With regard to national legislation, policies and practices, including at operational level, states should limit the discretion for law enforcement officials in order to prevent the legislation from being a gateway for racism and other forms of structural discrimination. Therefore, as the CERD Committee outlines in its General Recommendation 36, in addition to establishing a prohibition on racial profiling, law enforcement agencies should be urged to establish a solid policy framework and guidance for decision making, including a definition of what constitutes reasonable and objective suspicion and an outline of legitimate criteria that may be considered of whether or not to stop a person (see ICERD General Recommendation 36, § 38).  Otherwise, vague formulations can result in police abuse of power, including when conducting arbitrary identity checks (see Amnesty International’s research on Belgium, France, Spain, United Kingdom).

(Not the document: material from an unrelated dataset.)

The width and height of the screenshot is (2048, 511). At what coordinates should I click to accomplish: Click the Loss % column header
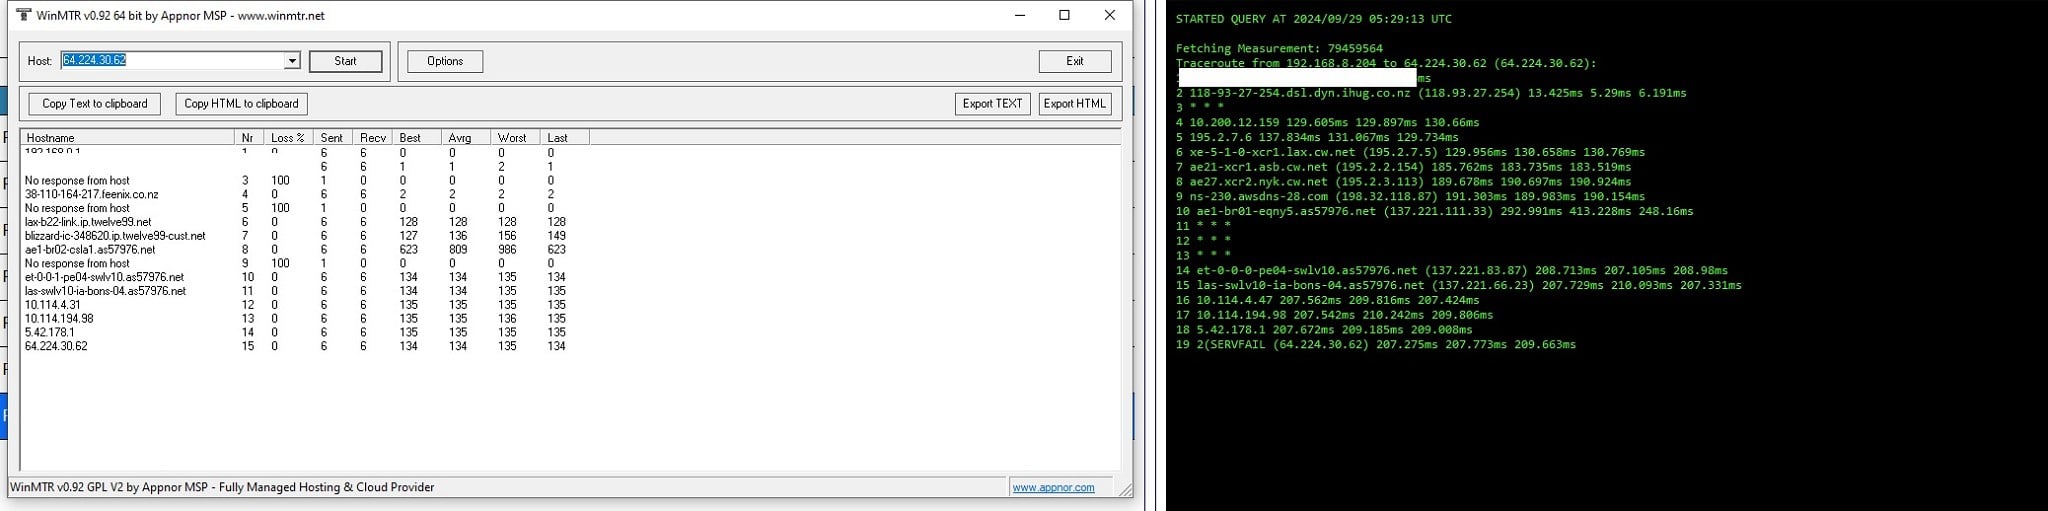click(288, 138)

In addition, in order to comprehensively fulfil their non-discrimination obligations, states need to take into account intersecting forms of discrimination (see Report by the Special Rapporteur, § 50). The concept of intersectionality, in short, explains that social identities such as gender, class, race, age, disability and sexual orientation can overlap, and thus also discriminatory practices which consequently can reinforce each other, entrenching power imbalances in society (K Crenshaw, Demarginalizing the Intersection of Race and Sex). The heightened risk of abuse with regard to intersecting forms of discrimination also needs to be considered in the context of law enforcement (see, for example, Amnesty International Covid-19 crackdowns, p. 22 f.).

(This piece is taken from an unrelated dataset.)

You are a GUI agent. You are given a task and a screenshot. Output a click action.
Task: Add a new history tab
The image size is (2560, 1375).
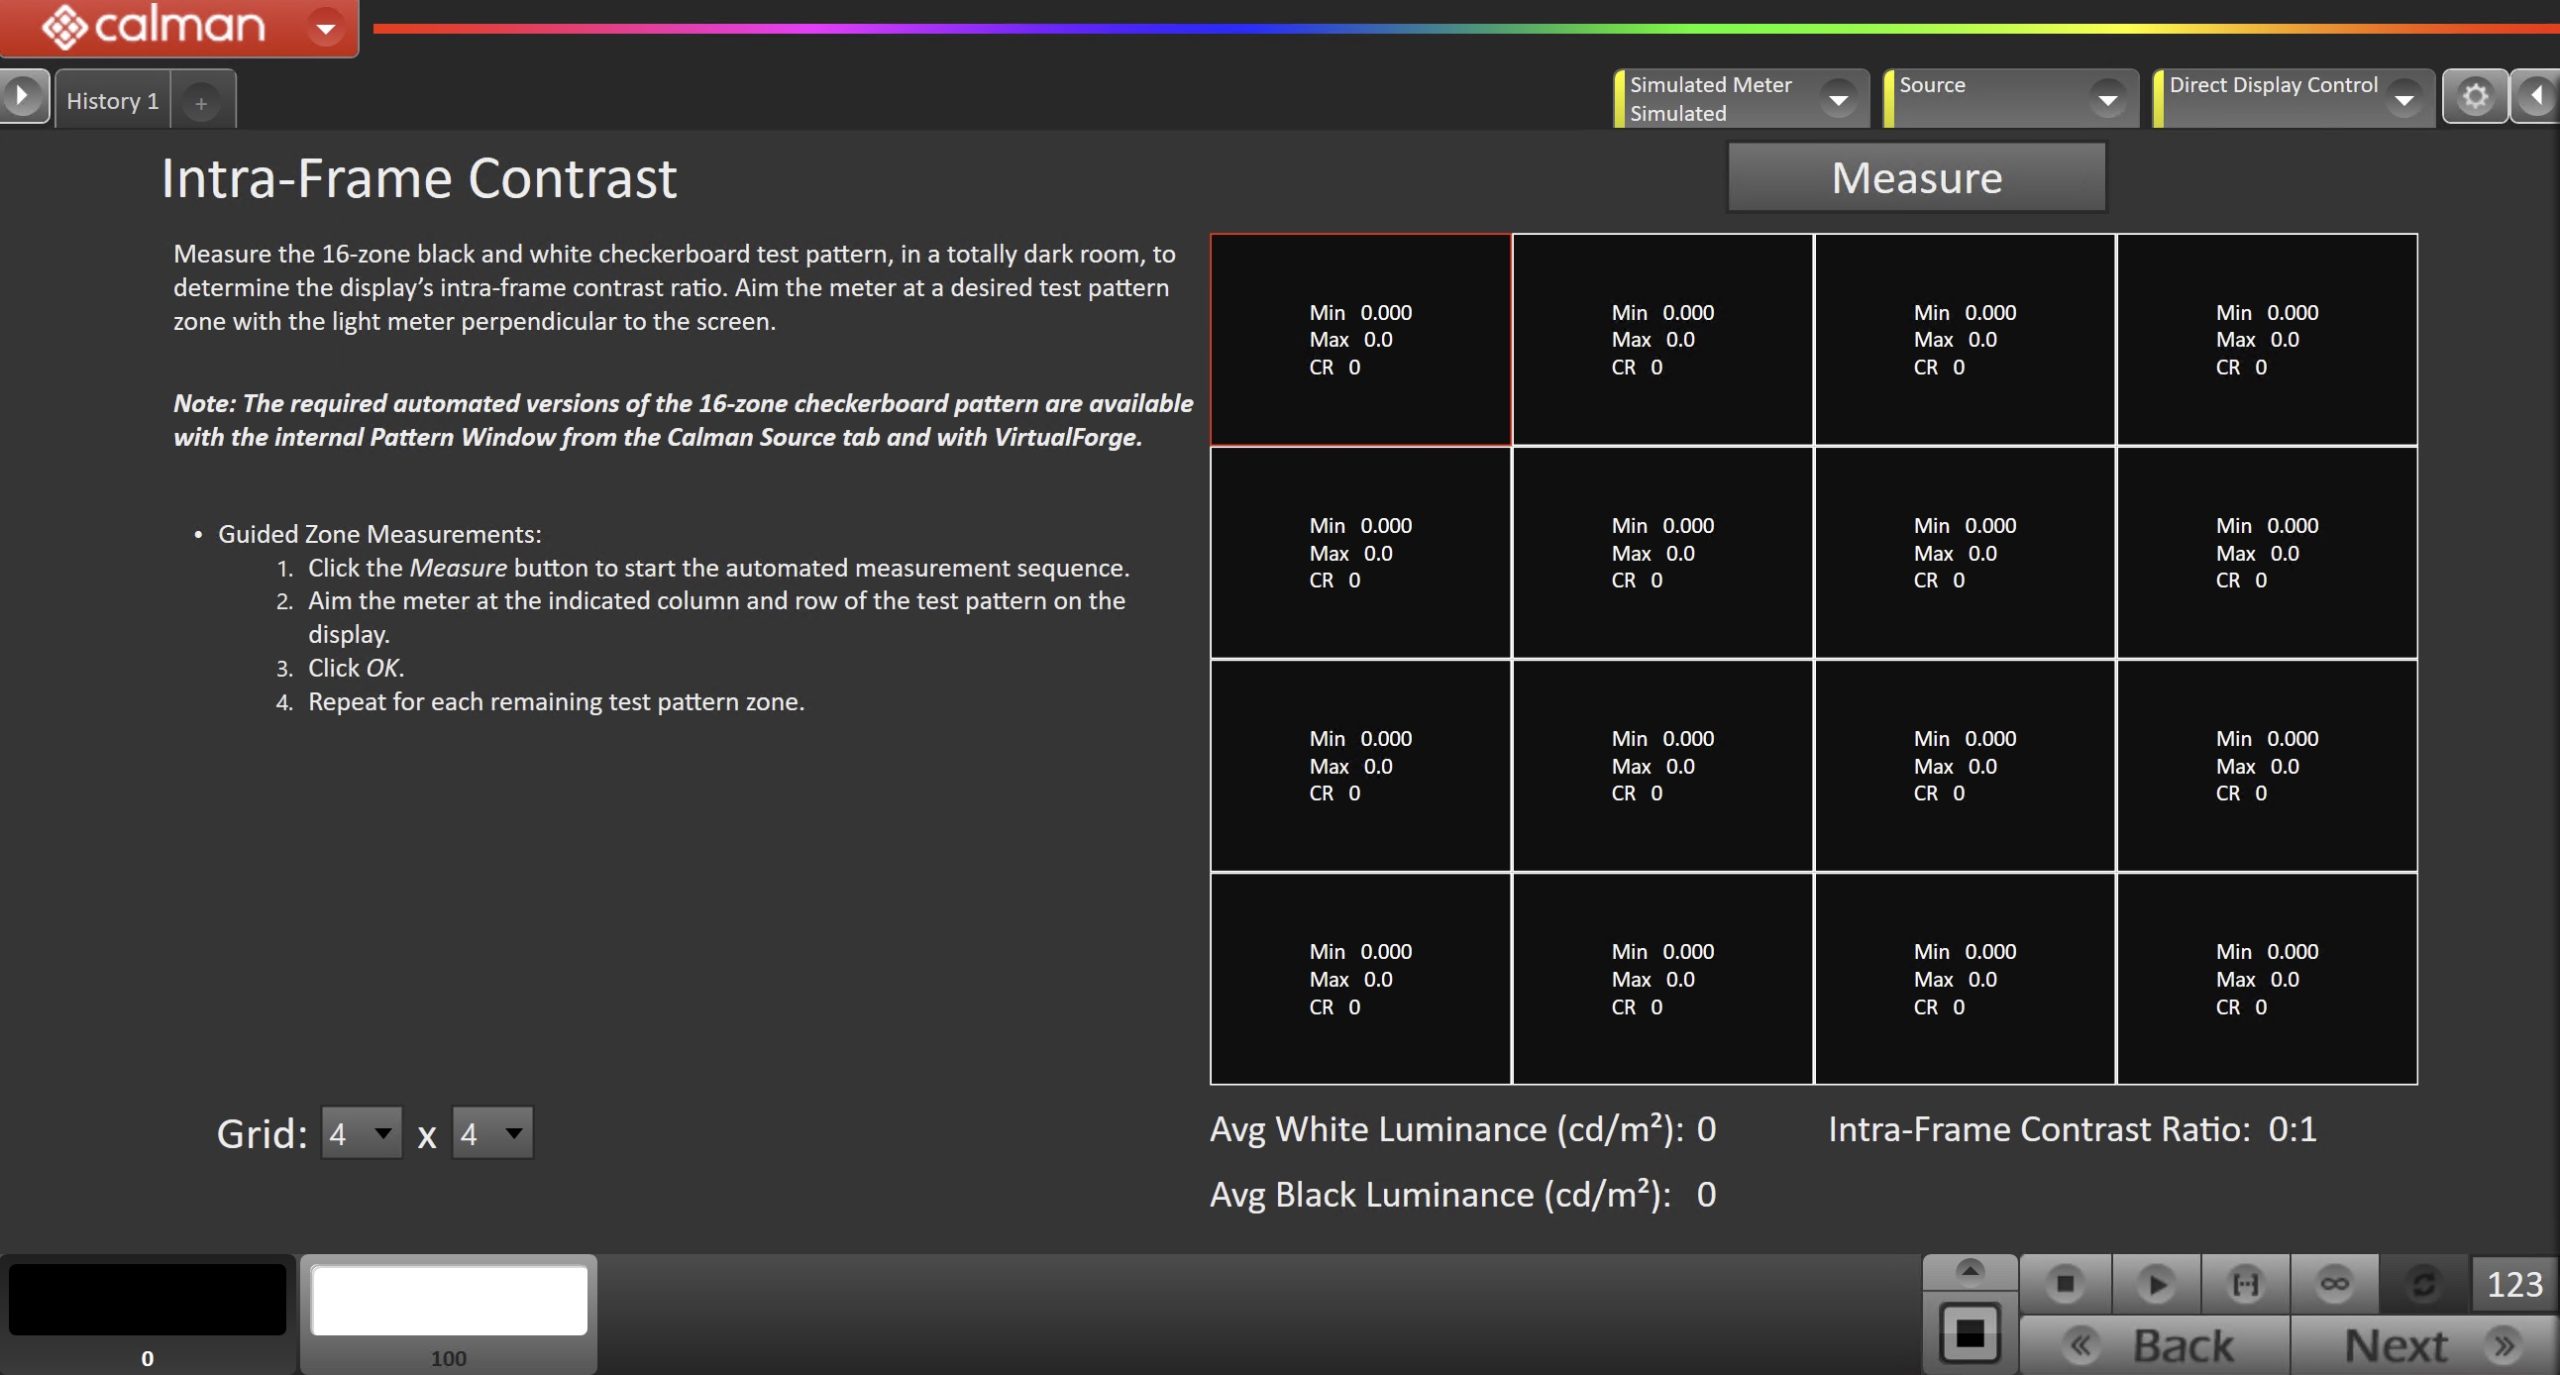pos(201,102)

As ICERD notes, racial profiling not only has negative and cumulative effects on the attitudes and well-being of individuals and communities, but also may be ineffective and counterproductive as a general law enforcement tool. People who perceive that they have been subjected to discriminatory law enforcement actions tend to have less trust in law enforcement which, as a consequence, may result in the reduced reporting of crimes (ICERD General Recommendation 36, § 26, see also Report of the Secretary-General, Implementation of the International Decade for People of African Descent, § 23). The state’s duty to protect all people thus becomes unfulfillable.

Conclusion

The Court rightly endeavours that the protection against racism shall not “become theoretical and illusory” (Basu, § 35). One crucial aspect to achieving this aim would be to develop its jurisprudence further, taking into account the international definition of racial discrimination. As ECRI’s Recommendation 11 shows, when doing so, the perspective of people affected by discrimination is essential (ECRI General Recommendation 11, § 14). This has to translate into actually shifting the burden of proof if there is an “arguable claim” of racial profiling and acknowledging that racial profiling is systemic, introducing a reasonable suspicion standard for all control, surveillance and investigation activities in law and practise, and scrutinising institutional policing practices. These requirements need to be considered and put into practice by the member states, in order to ensure that racial profiling can be addressed and people subjected to racial discrimination can be better protected.


I thank my Amnesty International colleagues Kathi Kirchberger, Rym Khadhraoui, Esther Major, Daniel Canales Anzola and Benedict Braunschneider for their helpful contributions.